Eric: But you've already got your bounty, so–
Shlomo: Yeah, so we'll just see how this works out. I'll see how many loyal
users I really get.
Eric: What's your price point you've set on TapJoy right now?
Shlomo: I'm not gonna release that right now, sorry.
Eric: That's okay. Cool. Alright, what's your favorite app?
Shlomo: Besides for mine, I would have to say Pocket. Do you know what
Eric: No. No, I don't.
Shlomo: It's sort of like Instapaper but I think it's kind of like that.
You save articles–I save articles as a Google Chrome extension, so I save
them from my computer or from my Android tablet and it'll download them for
me to read them offline on my Android tablet and it's very helpful. I use
it all the time.
Eric: Cool. What about game? What about your favorite game? Mobile game.
Shlomo: I think Triple Town. And that's interesting because I found that
one from an ad from Vungle. I was looking at my own app and I had a Vungle
video ad and it's a very fun game.
Eric: It's called Triple Pound?
Shlomo: Triple Town, T-O-W-N.
Eric: Cool. So what's the idea with that game?
Shlomo: It's sort of a puzzle game but it's a little like the games where
you have to connect three objects, sort of like Bejeweled; but basically–
let's say you have grass. You place three squares of grass next to each
other and it creates a bush or you have three bushes together and it
creates a tree and it goes up with different elements and you go until you
fill up the whole board and then you basically create a little town out of
it. But in a way it's also a little bit like a puzzle game and I like that.
Eric: Nice. So what grade are you in?
Shlomo: I'm homeschooled right now. The reason I'm homeschooled is I could
be in different grade levels in different subjects. So I'm 15, so–I call
it my base level grade–is tenth but I wanted to take psychology and they
don't offer psychology on a–this is before I created this app, I wanted to
take psychology–they don't offer psychology very much in high school
courses so I had to take a college course, for just one example. But I can
be different grade levels in different things. In computers, I'm obviously
higher than a tenth grade level but, in math, I might be in a tenth grade
level. I don't fit into the common stereotype that programmers are
Eric: Oh, okay. Nice. You're a programmer-slash-psychologist. That's a
pretty deadly combination.

## EXCERPTED DATA

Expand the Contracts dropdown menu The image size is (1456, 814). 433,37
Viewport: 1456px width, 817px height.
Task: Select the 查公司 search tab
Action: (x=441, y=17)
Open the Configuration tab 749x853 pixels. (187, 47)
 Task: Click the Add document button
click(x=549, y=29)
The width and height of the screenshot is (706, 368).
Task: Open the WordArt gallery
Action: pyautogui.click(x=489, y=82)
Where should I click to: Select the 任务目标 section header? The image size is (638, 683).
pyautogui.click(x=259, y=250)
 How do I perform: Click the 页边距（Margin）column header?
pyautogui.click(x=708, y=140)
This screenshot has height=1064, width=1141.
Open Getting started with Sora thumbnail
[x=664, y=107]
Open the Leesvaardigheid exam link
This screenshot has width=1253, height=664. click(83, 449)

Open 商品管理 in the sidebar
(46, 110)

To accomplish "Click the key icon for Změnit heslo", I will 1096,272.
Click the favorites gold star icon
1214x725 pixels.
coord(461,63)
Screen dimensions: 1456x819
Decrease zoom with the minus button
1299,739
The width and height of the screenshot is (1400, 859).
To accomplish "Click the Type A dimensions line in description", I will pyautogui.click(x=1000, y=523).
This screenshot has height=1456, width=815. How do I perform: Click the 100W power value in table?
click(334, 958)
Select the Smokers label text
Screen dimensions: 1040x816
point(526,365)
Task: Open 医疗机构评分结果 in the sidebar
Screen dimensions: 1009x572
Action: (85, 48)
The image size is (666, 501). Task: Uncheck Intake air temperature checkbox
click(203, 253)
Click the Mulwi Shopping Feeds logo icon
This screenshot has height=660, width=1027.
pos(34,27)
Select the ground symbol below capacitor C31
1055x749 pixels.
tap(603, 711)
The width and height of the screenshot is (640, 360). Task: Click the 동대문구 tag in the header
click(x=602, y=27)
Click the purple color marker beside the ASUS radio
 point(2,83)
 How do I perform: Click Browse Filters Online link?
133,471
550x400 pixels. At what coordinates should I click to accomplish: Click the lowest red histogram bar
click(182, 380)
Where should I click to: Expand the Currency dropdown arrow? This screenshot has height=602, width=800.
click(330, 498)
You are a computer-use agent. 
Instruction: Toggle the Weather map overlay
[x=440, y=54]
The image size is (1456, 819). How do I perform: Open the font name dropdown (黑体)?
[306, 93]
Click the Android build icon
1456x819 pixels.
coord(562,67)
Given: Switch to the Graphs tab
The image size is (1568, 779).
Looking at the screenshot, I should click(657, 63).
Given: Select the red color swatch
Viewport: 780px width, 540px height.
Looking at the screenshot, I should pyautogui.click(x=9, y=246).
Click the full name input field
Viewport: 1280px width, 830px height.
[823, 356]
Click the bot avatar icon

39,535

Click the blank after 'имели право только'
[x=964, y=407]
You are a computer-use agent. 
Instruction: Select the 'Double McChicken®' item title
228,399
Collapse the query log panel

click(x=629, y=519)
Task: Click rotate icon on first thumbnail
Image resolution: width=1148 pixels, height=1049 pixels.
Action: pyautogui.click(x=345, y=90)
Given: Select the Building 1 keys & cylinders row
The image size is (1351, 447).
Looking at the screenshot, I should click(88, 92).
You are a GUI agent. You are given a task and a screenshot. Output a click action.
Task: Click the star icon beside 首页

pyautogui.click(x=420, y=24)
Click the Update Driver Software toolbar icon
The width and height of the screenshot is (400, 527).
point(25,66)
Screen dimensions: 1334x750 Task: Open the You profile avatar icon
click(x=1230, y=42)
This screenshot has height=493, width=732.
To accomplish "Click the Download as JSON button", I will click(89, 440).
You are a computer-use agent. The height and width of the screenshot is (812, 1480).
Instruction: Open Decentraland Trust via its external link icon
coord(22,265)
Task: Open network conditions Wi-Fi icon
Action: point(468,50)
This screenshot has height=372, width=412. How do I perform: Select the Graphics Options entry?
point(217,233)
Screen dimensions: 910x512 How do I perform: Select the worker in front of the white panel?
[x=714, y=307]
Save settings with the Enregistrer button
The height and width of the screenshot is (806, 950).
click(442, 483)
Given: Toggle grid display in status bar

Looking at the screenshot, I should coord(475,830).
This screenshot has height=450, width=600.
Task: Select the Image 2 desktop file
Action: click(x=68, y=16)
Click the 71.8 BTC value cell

## WORK INSTRUCTIONS
[A] Name every school subject Shlomo mentions in the interview transcript.
[B] In the interview transcript, rewrite the turn that begins "It's sort of a puzzle game" as a shorter paragraph that keeps its main facts.
[C] Continue the interview transcript with the next few lines of the conversation.

## EXERCISE RESULTS
[A] Psychology, computers, math

[B] Triple Town is a puzzle game like Bejeweled, where you connect three objects. Three squares of grass placed together make a bush, and three bushes make a tree. The pieces keep moving up through different elements until the board is full and you have built a small town.

[C]
Shlomo: Yeah. I guess so.
Eric: Nice. You mentioned in the little pre-interview there that you've got
a big update coming out for Be Happy? What can users expect with that?
Shlomo: Okay, so I work with a designer because anybody who tries out my
app will see that I'm definitely not a visual person. So first and
foremost, I've revamped the user interface, it's totally different.
Hopefully, it's a lot nicer; I think it looks a lot nicer. Also, I have a
few other things–I'll be adding more tips and a few other things like
that. Not everything's final yet, but those are some of the things, for
sure, coming. More tips–I think I want to have more tips. Beside full
tips, I want to have quotes that are short things you can read quickly.
Eric: Cool, and when will you have that update out?
Shlomo: I'm hoping sometime in the next two weeks. That's what my plan is,
so we'll see how that goes.
Eric: Nice. What sort of resources did you tap for your design work?
Shlomo: Well, it was funny–first, I went on Olark, oDesk–Olark is the
chat-thing on my website so users can contact me, but oDesk to find a
freelance designer and, for some reason, I couldn't find anybody. So I went
on Craigslist and I just posted it in the Cincinnati area because that's
where I am and I got someone who I work with online. It was kind of ironic
that, of all places, Craigslist had who I was looking for when I checked
places like oDesk; and I thought they would for sure but they didn't so I
got somebody on Craigslist and it worked very well. Basically, he gave me
the design, we worked totally online, and he sent me the files and I would
Eric: Nice, and you got a good price.
Eric: Which is always important.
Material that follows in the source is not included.